以上のことを踏まえて答案構成をします。僕は、猪瀬さんと同じく、2時間の問題につき、答案構成は原則として30分と決めていました。後でも述べるように出来るだけ多く書くという戦略を採っていたので、答案を書く時間を多く確保したかったからです。もっと構成時間を短くするという人や構成をしないという人もいるかもしれませんが、僕は最低限の構成はするようにしていました。そうしないと、他の論点との整合性が取れなかったり、記述の重複が出たりするなどの問題が生じかねないですし、予定答案の全体像を見ずに書き出すことで、適切な時間配分が出来ず尻切れトンボの答案になってしまうと考えたからです。

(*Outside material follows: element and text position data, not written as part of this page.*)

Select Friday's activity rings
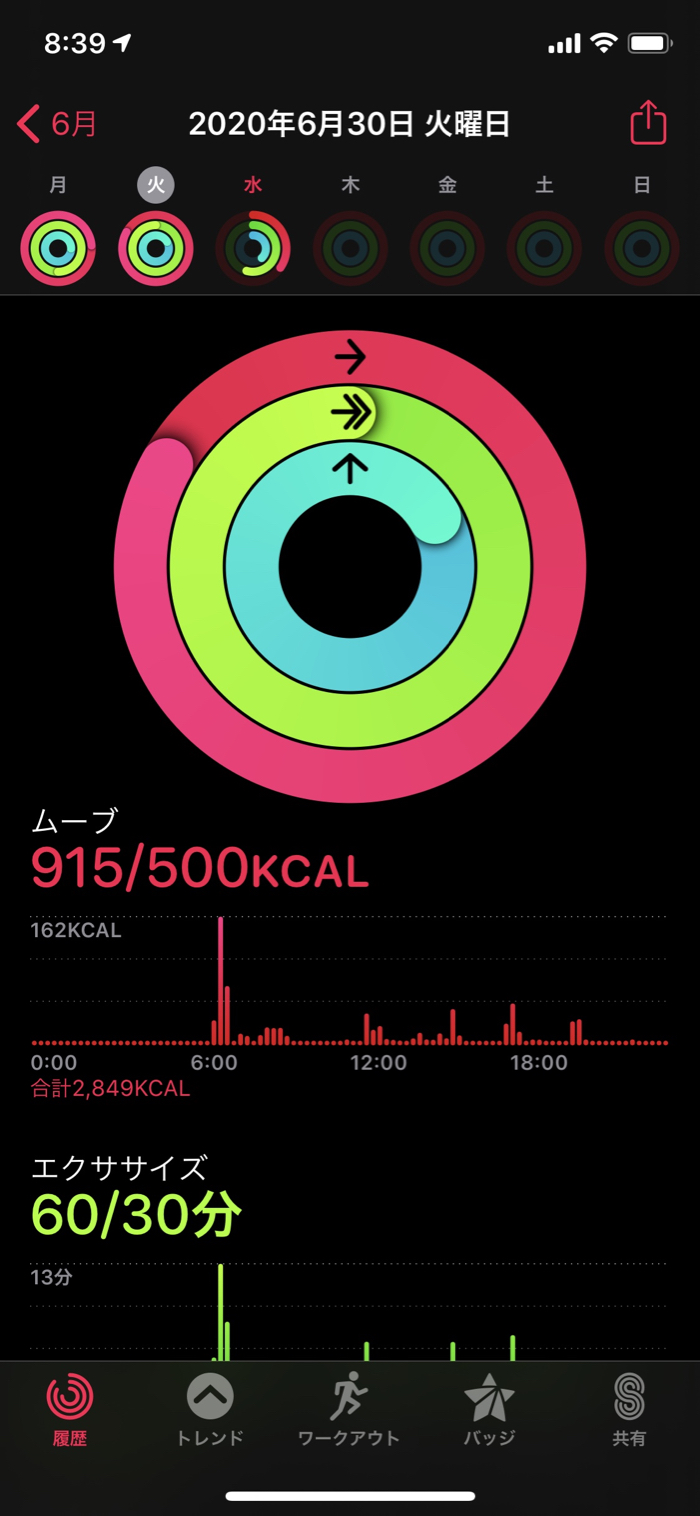 point(447,248)
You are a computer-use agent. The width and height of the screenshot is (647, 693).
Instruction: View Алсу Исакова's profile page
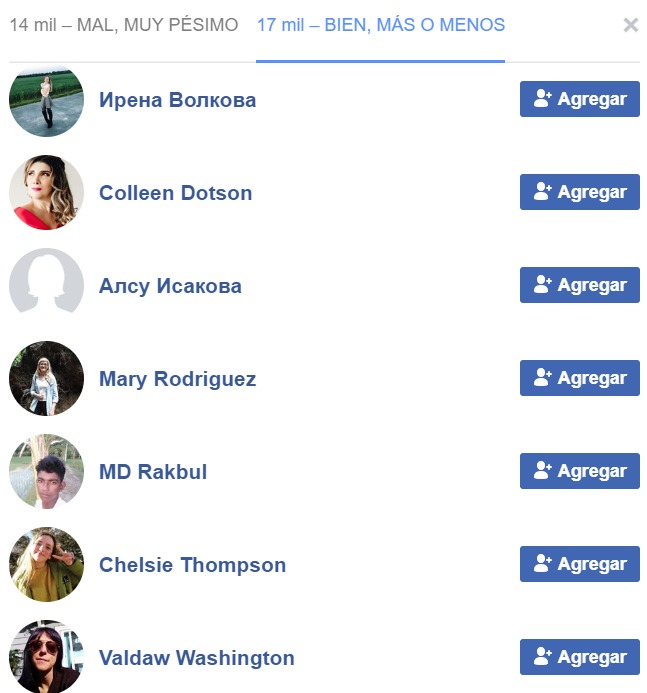pos(170,286)
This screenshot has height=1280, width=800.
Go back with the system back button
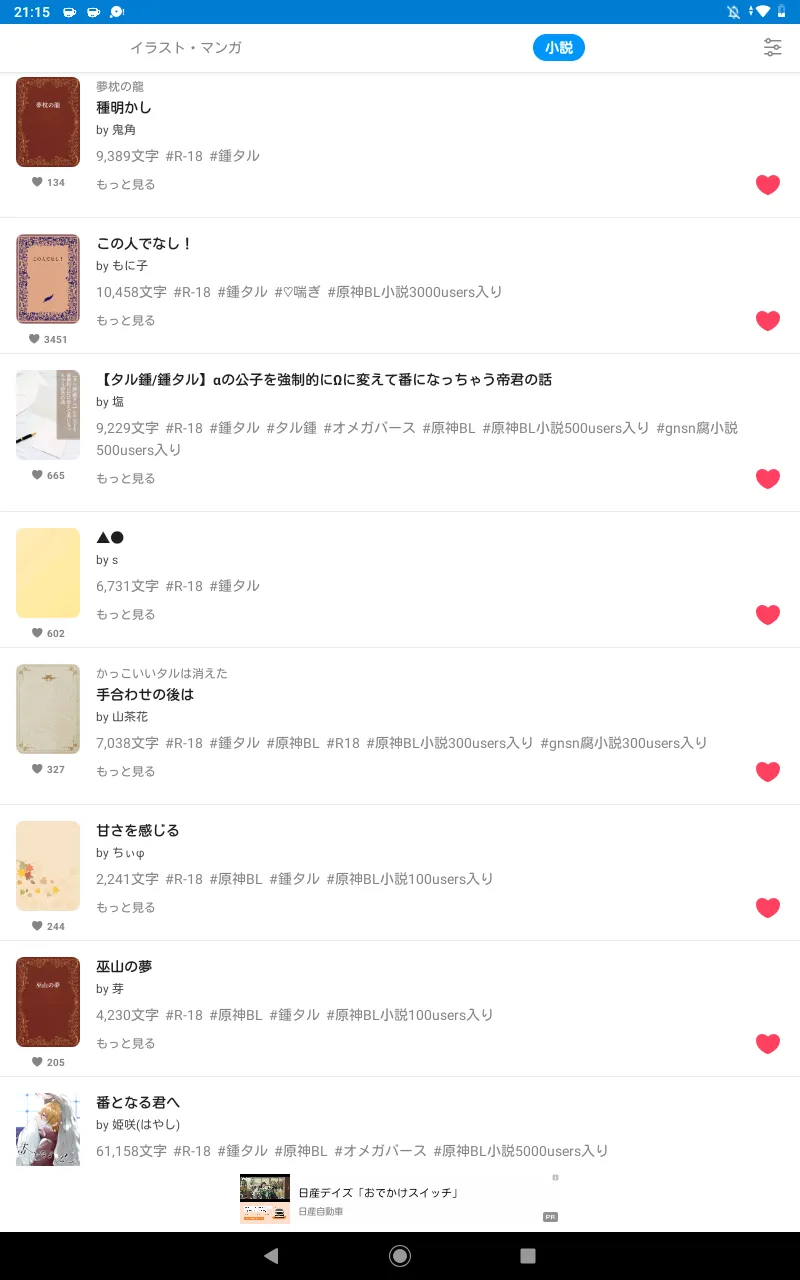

具体的な構成の仕方は、問題文を1回ざっと読んで、2回目じっくりと読み、3回目読みながら構成をする、と言う手順を取っていました。構成用紙には雑な段落割りくらいしか書かず、問題文の事実を書き写すことはしませんでした。その上で、問題文を読みながら答案を書いていました。
ただ、答練では30分ルールは守れていましたが、本番の問題は難しいですし、慎重になってしまっているということもあり、守れないことが多かったです。実際の構成時間については過去の記事をご覧ください。しかし、30分ルールを意識することで、ダラダラと構成にばかり時間を取られて肝心の書く時間がなくなると言うことはありませんでした。
なお、構成は、1問ごとに行っていました(民事系では前半と後半で分ける)。2問いっぺんに構成をすると、簡単な構成しかしないため、何を書くべきか忘れてしまい、時間の無駄が生じてしまうのです。